:: EXCERPTED RECORDS ::
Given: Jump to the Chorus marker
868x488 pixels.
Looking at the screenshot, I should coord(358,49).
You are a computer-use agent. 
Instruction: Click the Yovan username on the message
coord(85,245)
:::
:: EXCERPTED RECORDS ::
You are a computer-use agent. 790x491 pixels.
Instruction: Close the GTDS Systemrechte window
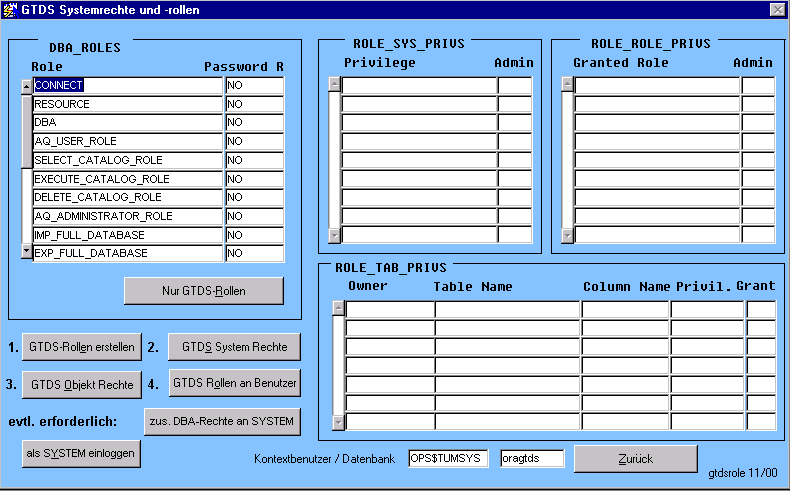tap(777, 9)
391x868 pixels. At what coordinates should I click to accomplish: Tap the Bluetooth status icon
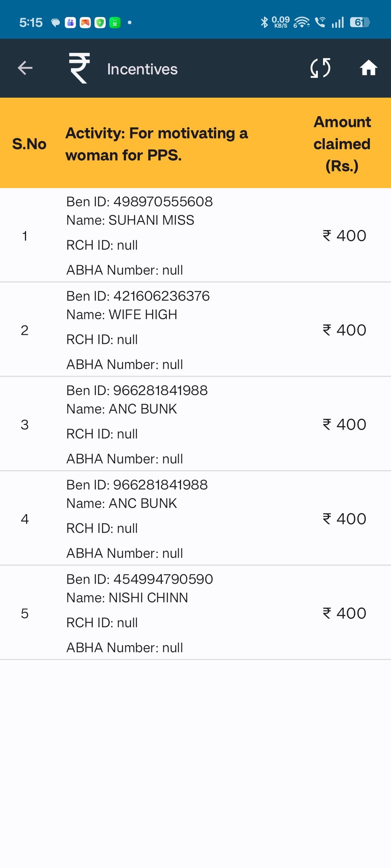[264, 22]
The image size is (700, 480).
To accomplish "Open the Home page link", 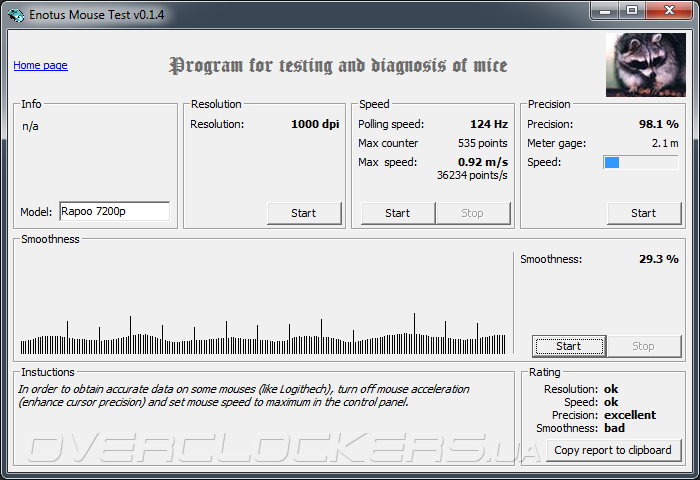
:::
:: EXCERPTED RECORDS ::
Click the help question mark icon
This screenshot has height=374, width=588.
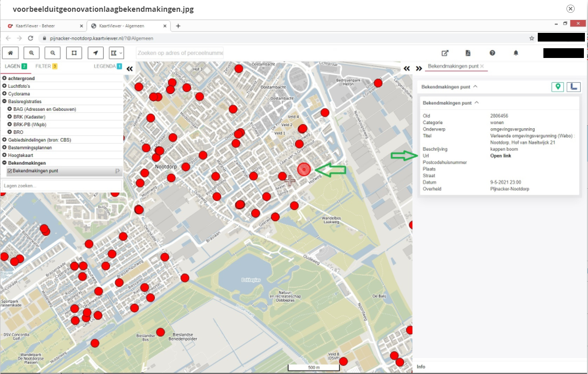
:::
▶ TASK DETAILS: The response should consist of the number of lines in the data that hold the word "computer", with nothing added.

▶ OUTPUT: 2